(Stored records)
"""

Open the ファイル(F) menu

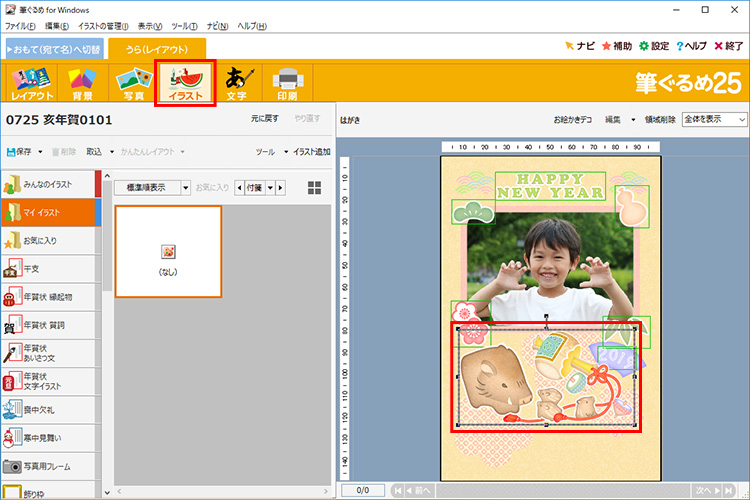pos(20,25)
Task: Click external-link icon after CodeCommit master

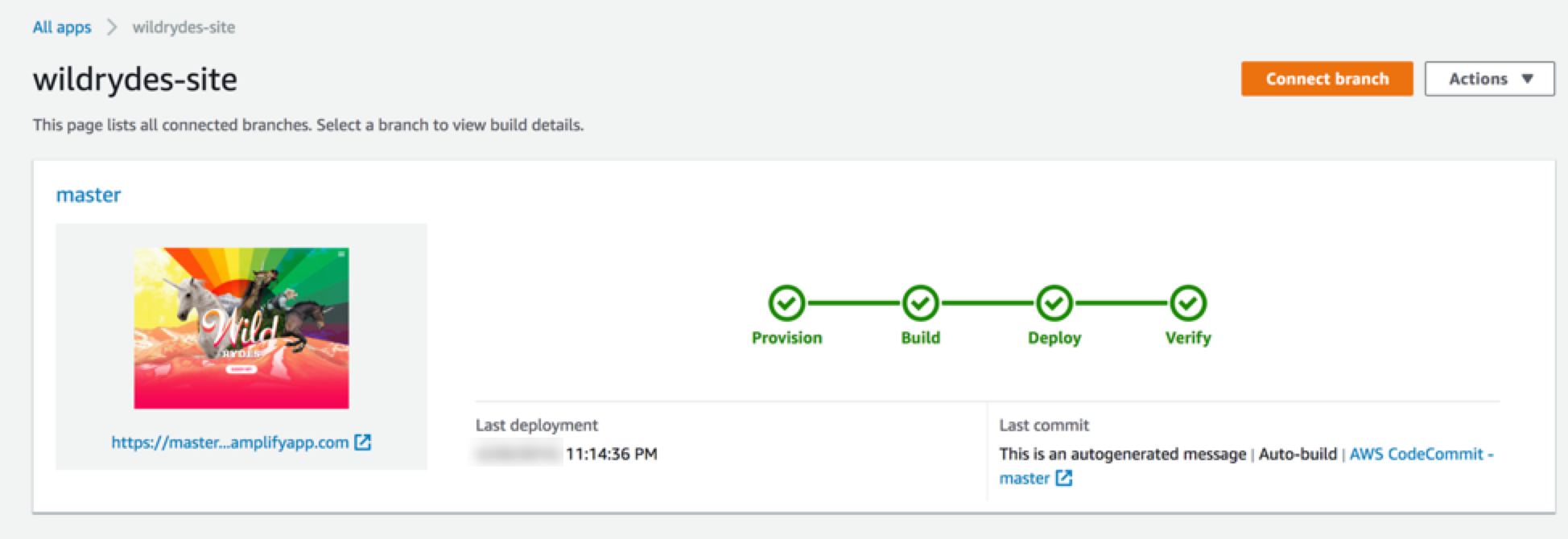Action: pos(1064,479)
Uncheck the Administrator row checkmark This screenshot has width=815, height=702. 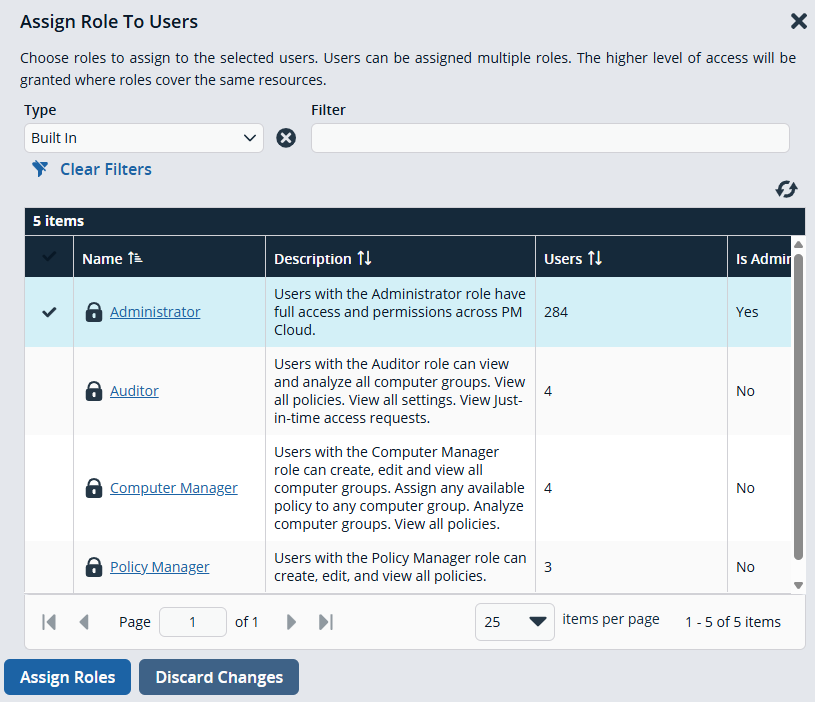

"""

YOUR ASSIGNMENT —
Please retype only the lines from the line that holds "Task: Click external-link" through the end of the records, exactly as they stand, and drop every picture.

SOLUTION FOR THIS TASK —
Task: Click external-link icon after CodeCommit master

Action: pos(1064,479)
Uncheck the Administrator row checkmark This screenshot has width=815, height=702. 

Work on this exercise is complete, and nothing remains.